Se não é então possível definir o político claramente, acredito ser possível pelo menos uma aproximação. O político é dinâmico, subversivo, promotor ao mesmo tempo da ordem e do caos. O político é só, em parte, acção concreta de instituições políticas. Na verdade, a política é apenas a ponta do iceberg do político. Nesta dinâmica, o político latente na acção do indivíduo, do colectivo, da sociedade civil, e dos diversos sectores – também eles dinâmicos -, em conjunto com o fervilhar ideológico mais ou menos definido, só em muito pequena percentagem logra vencer o caos do conflito de interesses para se cristalizar em instituições e regimes, ou seja, para se tornar acção política promotora de uma determinada ordem e de um status quo. O equilíbrio desta ordem é frágil, e nem a imposição totalitária – conservadora por natureza – sobrevive tempo suficiente para domesticar a dinâmica do político. Pelo contrário, uma dinâmica totalitária, pela sua natureza conservadora, imediatamente provoca uma clivagem entre as instituições políticas e o resto da sociedade naturalmente dinâmica e aberta. Em última análise, empurra as forças criadoras para a clandestinidade, reforçando e alimentando o seu poder subversivo, a pressão libertadora e emancipadora, conduzindo, geralmente, a fenómenos revolucionários mais ou menos violentos.

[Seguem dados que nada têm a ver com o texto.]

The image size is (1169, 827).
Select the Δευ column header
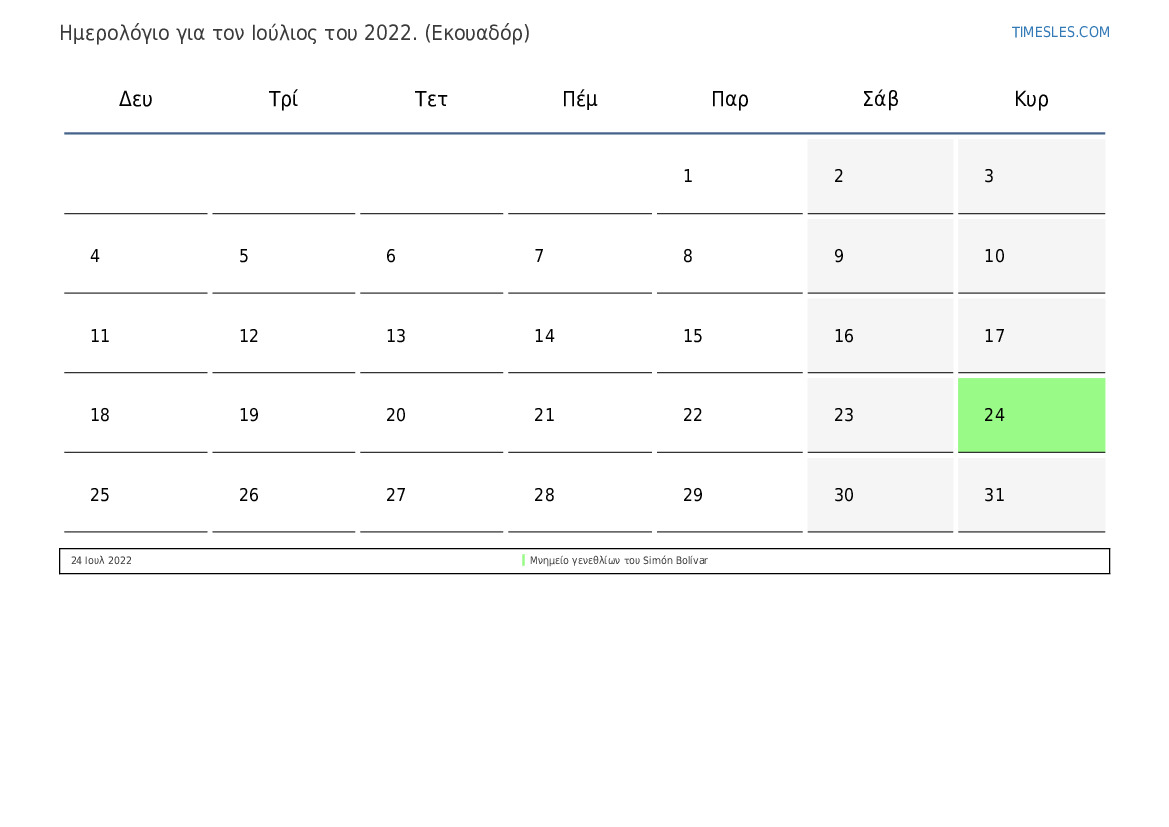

Assim, no homem, o ser político é também aspiração e sonho. É projecto, planificação e ideal. Se, como já vimos, existe a dimensão ordenadora e conservadora do político, normalmente cristalizada em órgãos de acção política concreta, a outra face da moeda é a dimensão subversiva e desorganizadora, ou caótica, não cristalizada e sustentada por uma hierarquia de valores.